Una pizza lunga mezzo chilometro, diviso tra cento metri di Margherita e quattrocento tra quelle più tipiche di tutte le regione italiane con le proprie caratteristiche versioni e farciture: si chiama Pizza da Guinness la nuova appetitosa impresa che terrà banco il 27 luglio al FICO Eataly World di Bologna, dove dal primo pomeriggio trenta maestri pizzaiuoli napoletani si destreggeranno abilmente tra 500 chili di farina, 400 di pomodoro, 500 di fiordilatte, 10 di basilico, 50 litri di olio extravergine di oliva e una cinquantina di altri ingredienti tipici per far nascere nelle proprie mani margherite napoletane, pizze sarde con bottarga, valdostane con fontina e Lard d’Arnad, trentine con speck, siciliane con pachino e tonno, friulane con Montasio, pugliesi con cipolla di Acquaviva e burrata, emiliane con mortadella, calabresi con Nduja, venete con radicchio, molisane con caciocavallo di Agnone. Oltre alla singolare Pizza Rossini di Pesaro con maionese e uova sode, che sarà perfino accompagnata da alcune tra le più note arie musicali del Maestro.

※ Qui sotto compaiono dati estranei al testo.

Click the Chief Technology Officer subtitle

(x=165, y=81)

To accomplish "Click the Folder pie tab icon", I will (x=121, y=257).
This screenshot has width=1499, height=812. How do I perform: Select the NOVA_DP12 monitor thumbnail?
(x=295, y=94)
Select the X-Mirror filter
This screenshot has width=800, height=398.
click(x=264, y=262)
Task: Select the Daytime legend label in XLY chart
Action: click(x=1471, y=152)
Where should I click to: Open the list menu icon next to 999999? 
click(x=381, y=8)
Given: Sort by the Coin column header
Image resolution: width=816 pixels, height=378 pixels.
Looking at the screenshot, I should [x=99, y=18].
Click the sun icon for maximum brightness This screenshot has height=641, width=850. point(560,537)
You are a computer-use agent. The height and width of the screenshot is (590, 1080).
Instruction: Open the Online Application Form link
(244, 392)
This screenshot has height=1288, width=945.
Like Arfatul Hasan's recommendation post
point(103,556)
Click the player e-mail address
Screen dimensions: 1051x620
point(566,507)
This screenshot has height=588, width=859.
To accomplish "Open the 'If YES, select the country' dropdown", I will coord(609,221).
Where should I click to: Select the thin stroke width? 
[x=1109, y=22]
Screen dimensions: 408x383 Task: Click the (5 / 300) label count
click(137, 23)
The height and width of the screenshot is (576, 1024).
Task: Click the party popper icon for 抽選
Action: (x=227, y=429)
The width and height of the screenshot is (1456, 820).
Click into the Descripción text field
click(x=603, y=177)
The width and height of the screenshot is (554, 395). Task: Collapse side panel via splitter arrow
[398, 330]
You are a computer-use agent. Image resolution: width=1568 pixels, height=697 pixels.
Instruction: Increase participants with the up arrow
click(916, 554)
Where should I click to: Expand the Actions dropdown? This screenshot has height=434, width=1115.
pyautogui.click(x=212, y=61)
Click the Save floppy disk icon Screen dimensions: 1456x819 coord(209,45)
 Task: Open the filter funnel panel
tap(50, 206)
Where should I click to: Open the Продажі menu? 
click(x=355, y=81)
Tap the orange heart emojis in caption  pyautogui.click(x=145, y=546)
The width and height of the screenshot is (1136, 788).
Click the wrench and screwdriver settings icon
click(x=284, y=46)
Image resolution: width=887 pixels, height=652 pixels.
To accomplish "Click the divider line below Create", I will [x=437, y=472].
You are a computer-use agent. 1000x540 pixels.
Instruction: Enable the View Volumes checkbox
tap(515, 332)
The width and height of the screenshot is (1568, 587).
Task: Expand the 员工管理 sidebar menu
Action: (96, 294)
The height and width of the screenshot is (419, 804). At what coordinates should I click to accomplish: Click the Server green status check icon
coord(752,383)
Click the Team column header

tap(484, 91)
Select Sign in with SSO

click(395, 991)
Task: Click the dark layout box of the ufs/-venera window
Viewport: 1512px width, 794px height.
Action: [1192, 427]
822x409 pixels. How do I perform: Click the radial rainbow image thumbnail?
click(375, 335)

Un lunghissimo nastro di pasta che unirà l’intera penisola, andando a srotolarsi su duecentosettanta tavoli dopo essere stato cotto in due speciali forni mobili che permetteranno a tutti i presenti di assaggiarla appena sfornata. Del resto la pizza non è forse l’unica risorsa italiana in grado di unire davvero tutti in un caldo e avvolgente abbraccio comune?